In any event, knowing what we know about SQL operations, cached data pages can tell us a few things:
- Data caches stored in memory reflect recently or frequently accessed SQL data. If we can get close enough to unauthorized access to a DB, we may be able to determine what was accessed.
- We can access SQL data without interacting with our DB — yet. By nature, interacting with the DB may change data cache optimization, potentially overwriting other memory artifacts. Order of volatility considered here, capturing memory may come before capturing other volatile SQL artifacts.

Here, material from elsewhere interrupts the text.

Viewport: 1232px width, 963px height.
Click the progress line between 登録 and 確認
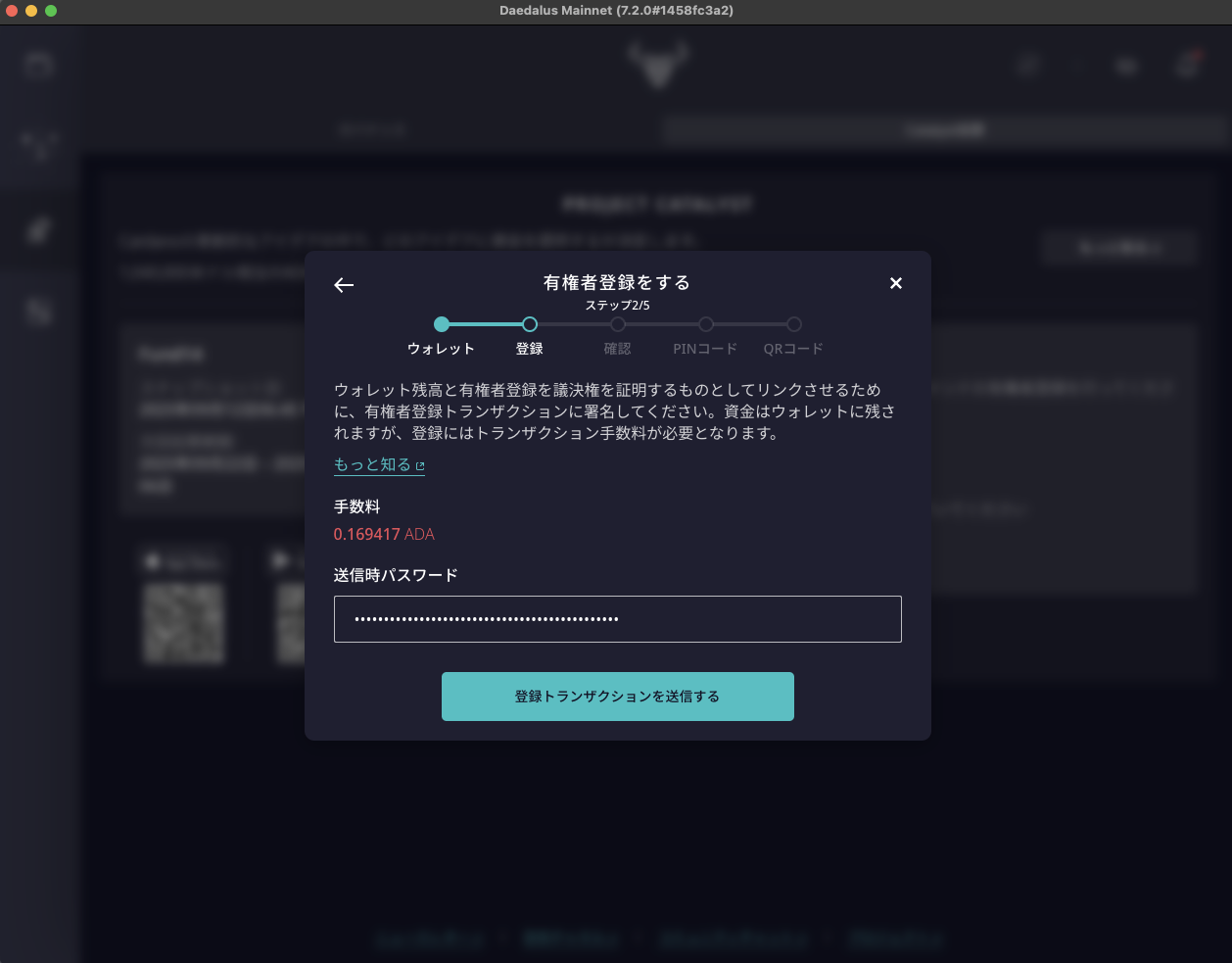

- Worst case scenario where our SQL server is corrupted and no other artifacts exist; data caches may give us some view into what data was available.
Disclaimer
First, let me define the test environment. I installed MS SQL Server 2008 R2 Express on a test Windows 8.1 box with only 2GB of RAM. Let me state it: This is NOT an ideal, nor “real world” SQL setup. I’m not using a server OS. There is typically much more RAM allocated as some DBs can be absolutely massive. Moreover, the tables I am accessing don’t have too much data in them. So I don’t need to traverse multiple pages in memory, or link row overflows.
Again, I’m looking to perform artifact research.
Data in the DB
Let’s start by examining our data in the database, so we can see how our data sits in the data page, and thus in the data cache. I’m using Microsoft’s sample test DB for this, AdventureWorks2008R2. Examining the Person.Password table (this data might be of interest, right?):
Use AdventureWorks2008R2;
SELECT * FROM Person.Password
Again, this is a test DB.
We can see some standard information in here; password hash, a business entity ID (primary key as well, most likey), guid, date, and the password salt. This screenshot may show only 9 rows, however this DB has 19,972 records total. Lots of data to be cached if we’re hitting this DB continuously! Now, this is only one way to look at our data. Let’s use some internal SQL commands to take a look at the data page, on disk, related to this particular table. The DBCC command, which stands for DataBase Console Command(s), can give us some introspection.
The IND command will help lay out page numbers used by tables. Remember, we’re still looking at the disk right now:
DBCC IND('AdventureWorks2008R2','Person.Password',-1)
Nice! Notice we have 237 rows, aka we have 237 in-row data pages. That’s an average of 84 rows of data per in-memory page. This number is important, and will line up in future posts. We want to begin with the PagePID with a PageType of 1. This indicates actual in-row data. Let’s pick the first page of the four-digit sequences, and examine the data within. The PAGE command will examine the raw data within the selected page (3872 in this case, and will let us see how the data is represented in the page).
DBCC PAGE('AdventureWorks2008R2',1,3872,3)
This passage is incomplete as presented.